Check if Parentheses Match in Source Code
This program checks if parentheses match up in a buffer that contains source code.
The source code is in a language similar to C. It supports the following:
Comments that start with /* and end with */, and can span multiple lines. Comments that start with //, and run to the end of the line. Strings that are delimited with double quote (") characters.
In addition, the following rules apply:
Inside a /* */ comment, // and " are ignored. Inside a // comment, /*, */, and " are ignored. Inside a string, comment delimiters are ignored. Inside a string, the two-character sequence \" indicates an escaped double quote, which means that the string contains a double quote character and does not terminate. A newline ends a string constant.
The program uses a state machine. The states are identified by a number:
0. Regular text [looking for / or "] 1. In state 0, hit / [looking for / or *] 2. In state 0, hit " [now in " string, looking for \ or " or \n] 3. In state 1, hit * [now in /* comment, looking for *] 4. In state 3, hit * [in /* comment, looking for /] 5. In state 1, hit / [now in // comment, looking for \n] 6. In state 2, hit \ [in " string, looking for "]
The program special cases the characters *, /, ", \, and newline ('\n') when they appear in the buffer.
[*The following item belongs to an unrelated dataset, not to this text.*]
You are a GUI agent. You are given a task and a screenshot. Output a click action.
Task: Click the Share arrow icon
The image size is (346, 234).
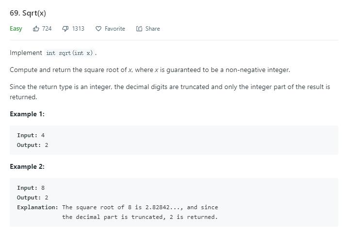(x=139, y=29)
For each character, the program uses a table of which state to move to next, based on the current state:
* = "0324352"
/ = "1523052"
" = "2003352"
\ = "0063352"
\n = "0003300"
For example, this means that if the program encounters a * while in state 1, it should move to state 3. This corresponds to having seen a / as the previous character and now seeing a *, which puts the state machine into the "in /* comment" state.
There is also a special table for what to do if the program encounters any other character-in some cases, the state stays unchanged; in other cases, it won't:
other = "0023352"
For example, if in state 1 (just saw a /, looking for * or /) and any other character is seen, the program should revert back to state 0, normal text. But in state 2 (inside a " string), the state should remain unchanged unless one of the special characters is seen.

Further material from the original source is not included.